What are your experiences with Saturn transiting the 8th house? And would you agree?

So, Saturn has been transiting my 8th house for about a month or less now. I figured something big would happen when it started, but I didn't know what.

The recent lunar eclipse in Gemini at 18 degrees was what initiated the shift. I didn't know that it was an eclipse when I finally wrote a letter to my father about my issues with him, stating that he was never a true dad to me, and how much his attitude has affected my interpersonal relationships. I was on the verge of tears as I wrote it, but once I was finished, I felt lighter, and better. The lunar eclipse fell into my 4th house, opposing my Midheaven and conjuncting my natal Chiron.

Natally, I have a 12th house Sun and Mercury retrograde in Aquarius--as well as a solid Venus in Aries (0d8) square Saturn and Uranus (29 degrees) (So, even natally, I have issues with my dad.)

Anyway, the transit of the 8th house Saturn I've read about has been about coming to terms with your mortality, experiencing a death of someone or some people who could possibly be close to you emotionally; or in general being fascinated with death and dying (this is nothing new, since I have an 8th house Moon in Scorpio). But, I was wondering--if this emotional release I had was necessary for Saturn to teach me what I need to?

The 8th house is pretty secretive, and i would think that Saturn, when it comes to release, needs a constructive channel to work through, and repressing the emotions would cause inner anxiety and frustrations.

I'd think that personally, I've "rejected" my father-figure image, and come to better terms with how I can be more intimate and personal with people. I always thought of my dad as a blockage, and now that I'm removing him, I'm feeling resolved. I'm also changing my last name legally to my mother's maiden name, in this way I feel that I am symbolically becoming more of my own person. I'm 23 years old, and will be 24 soon, if it matters at all.

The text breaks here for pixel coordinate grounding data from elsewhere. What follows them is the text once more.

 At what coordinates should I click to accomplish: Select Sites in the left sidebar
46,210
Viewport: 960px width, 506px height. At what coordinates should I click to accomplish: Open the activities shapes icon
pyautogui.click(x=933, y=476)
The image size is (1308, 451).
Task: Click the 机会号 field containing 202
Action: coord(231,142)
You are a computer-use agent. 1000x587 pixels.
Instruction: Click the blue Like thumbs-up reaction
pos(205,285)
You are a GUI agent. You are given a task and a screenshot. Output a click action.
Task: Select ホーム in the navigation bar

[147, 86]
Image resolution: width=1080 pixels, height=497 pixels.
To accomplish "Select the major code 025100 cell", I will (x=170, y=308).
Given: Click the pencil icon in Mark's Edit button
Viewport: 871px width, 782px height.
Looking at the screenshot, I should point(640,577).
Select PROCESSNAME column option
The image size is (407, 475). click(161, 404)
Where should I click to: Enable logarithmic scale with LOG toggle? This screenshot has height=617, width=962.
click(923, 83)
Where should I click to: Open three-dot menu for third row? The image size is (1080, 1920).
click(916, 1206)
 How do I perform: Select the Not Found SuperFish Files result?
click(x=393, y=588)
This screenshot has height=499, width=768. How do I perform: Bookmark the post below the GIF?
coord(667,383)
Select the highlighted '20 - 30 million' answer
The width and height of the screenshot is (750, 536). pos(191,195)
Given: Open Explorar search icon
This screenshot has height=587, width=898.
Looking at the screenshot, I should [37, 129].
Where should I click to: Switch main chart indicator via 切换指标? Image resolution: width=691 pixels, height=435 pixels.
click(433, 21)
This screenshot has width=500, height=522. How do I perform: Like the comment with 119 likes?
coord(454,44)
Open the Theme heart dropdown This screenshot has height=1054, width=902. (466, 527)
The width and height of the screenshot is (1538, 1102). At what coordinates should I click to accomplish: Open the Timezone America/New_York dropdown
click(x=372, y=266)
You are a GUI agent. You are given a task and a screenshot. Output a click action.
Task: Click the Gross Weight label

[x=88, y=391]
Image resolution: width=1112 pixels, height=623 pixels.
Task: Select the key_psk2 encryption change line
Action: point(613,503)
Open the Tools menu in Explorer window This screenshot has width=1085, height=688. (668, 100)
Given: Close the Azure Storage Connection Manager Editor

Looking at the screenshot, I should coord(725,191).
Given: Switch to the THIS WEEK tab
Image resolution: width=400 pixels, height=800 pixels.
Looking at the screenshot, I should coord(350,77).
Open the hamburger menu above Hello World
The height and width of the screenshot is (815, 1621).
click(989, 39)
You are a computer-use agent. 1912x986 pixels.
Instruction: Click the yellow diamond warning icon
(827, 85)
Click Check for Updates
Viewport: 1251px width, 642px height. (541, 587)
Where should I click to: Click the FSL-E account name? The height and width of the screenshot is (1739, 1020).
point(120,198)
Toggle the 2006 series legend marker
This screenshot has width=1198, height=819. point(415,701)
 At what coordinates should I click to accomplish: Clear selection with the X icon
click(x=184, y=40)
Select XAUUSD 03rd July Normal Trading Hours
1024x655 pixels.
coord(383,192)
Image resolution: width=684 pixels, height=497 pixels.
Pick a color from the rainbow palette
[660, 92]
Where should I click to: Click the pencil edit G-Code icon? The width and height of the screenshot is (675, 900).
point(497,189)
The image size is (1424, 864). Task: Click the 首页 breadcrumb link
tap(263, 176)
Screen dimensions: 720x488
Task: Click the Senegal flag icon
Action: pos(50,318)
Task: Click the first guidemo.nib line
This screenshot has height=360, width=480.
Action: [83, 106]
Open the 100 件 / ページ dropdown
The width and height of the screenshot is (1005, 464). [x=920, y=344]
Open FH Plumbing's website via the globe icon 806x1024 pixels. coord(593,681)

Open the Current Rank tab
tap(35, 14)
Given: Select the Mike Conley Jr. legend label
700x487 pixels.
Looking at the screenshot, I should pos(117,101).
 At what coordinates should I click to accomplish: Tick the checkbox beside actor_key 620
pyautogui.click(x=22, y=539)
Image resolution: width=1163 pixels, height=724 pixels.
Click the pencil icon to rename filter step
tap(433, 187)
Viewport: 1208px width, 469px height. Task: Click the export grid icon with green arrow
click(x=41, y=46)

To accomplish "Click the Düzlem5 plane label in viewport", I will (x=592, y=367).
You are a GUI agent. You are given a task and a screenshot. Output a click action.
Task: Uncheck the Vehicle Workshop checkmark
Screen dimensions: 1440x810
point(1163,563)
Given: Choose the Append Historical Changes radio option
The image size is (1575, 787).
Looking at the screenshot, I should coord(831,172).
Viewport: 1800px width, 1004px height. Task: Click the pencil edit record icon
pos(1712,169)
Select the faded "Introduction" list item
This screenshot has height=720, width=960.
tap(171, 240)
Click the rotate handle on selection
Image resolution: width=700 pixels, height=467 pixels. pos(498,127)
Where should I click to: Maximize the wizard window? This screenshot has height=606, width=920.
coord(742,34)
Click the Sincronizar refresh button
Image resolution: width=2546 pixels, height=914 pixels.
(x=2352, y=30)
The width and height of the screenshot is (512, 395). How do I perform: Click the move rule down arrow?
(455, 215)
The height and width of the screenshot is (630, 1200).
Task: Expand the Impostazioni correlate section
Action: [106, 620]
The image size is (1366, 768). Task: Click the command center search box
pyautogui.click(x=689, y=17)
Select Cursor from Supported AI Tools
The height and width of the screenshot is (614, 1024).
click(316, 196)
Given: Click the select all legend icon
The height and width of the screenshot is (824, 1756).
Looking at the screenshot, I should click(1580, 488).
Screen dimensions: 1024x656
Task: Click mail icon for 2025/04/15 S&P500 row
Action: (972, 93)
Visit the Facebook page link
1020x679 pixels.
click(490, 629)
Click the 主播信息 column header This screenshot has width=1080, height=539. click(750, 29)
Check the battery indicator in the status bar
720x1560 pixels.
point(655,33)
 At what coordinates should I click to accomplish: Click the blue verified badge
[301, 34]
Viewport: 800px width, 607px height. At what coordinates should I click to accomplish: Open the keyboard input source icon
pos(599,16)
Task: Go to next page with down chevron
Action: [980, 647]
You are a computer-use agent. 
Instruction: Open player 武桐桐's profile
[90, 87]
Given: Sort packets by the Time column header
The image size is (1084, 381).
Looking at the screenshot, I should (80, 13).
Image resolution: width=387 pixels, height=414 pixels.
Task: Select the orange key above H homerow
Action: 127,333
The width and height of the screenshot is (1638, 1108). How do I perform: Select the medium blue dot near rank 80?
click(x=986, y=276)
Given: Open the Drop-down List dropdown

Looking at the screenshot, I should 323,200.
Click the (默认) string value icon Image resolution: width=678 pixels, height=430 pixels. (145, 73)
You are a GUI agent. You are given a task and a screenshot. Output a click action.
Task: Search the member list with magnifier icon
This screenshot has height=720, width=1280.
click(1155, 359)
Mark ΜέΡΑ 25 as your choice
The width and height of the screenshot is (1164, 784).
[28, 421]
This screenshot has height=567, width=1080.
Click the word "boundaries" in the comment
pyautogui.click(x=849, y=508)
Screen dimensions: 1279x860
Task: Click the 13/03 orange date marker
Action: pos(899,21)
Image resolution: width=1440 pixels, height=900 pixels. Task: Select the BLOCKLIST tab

What are your personal experiences with Saturn transiting 8th house? Was there ever an issue with your father? If not, how did your father act while you were undergoing this transit?
 

cancergirl77

Well-known member
This isn't a horary question... It's a transit question. I have natal uranus in 8th as well as Pluto i thought I was comfortable w any 8th house situation up until Saturn entered it 2 years ago. No death fingers crossed but I have felt like a part of me is dying i had a "young adult" type of expierence I feel like I'm being forced to grow up. It's a time of paying karmic debts, stripping away all false ideals and it shoves it your face all the things u cant control.. It's hard. I don't have any father expierences he died when I was little... That's Pluto in the 8th for u. Good luck
 

CapAquaPis

Well-known member
The planet Saturn was in my 3rd house sign of Virgo at birth and made a return for 2 years (late or Nov. 2009-fall 2011): I feel a strong sense of renewal, youthfulness and was able to keep a job as a grocery store clerk I was hired in on (get this): Nov. 2009, right before the decadial change. The Jovial-Jupiterian returns in my Virgo was in 1992-93 and 2004-05.

Saturn was in its ruling planetary sign Aquarius: my Solar-Lunar sign/natal 8th house, will have a powerful, more depressive and emotionally volatile effect on a phase of my life known as early adolescence (from Fall 1993 to early or spring 1996) when Saturn was in this 11th sign: also ruled by the natal 5th house Scorpion Uranus has moved through the last 4 sign range.

Now I want to add when Saturn was in Capricorn my descendant sign of the early 1990s made me a calm preteen, but Saturn in Pisces made my entering adulthood not as traumatic (Mid 1996 to summer 1998?) but it left that sign to enter Aries the 1st sign of the zodiac: when I graduated from high school...and complicated those last two years of the millennia.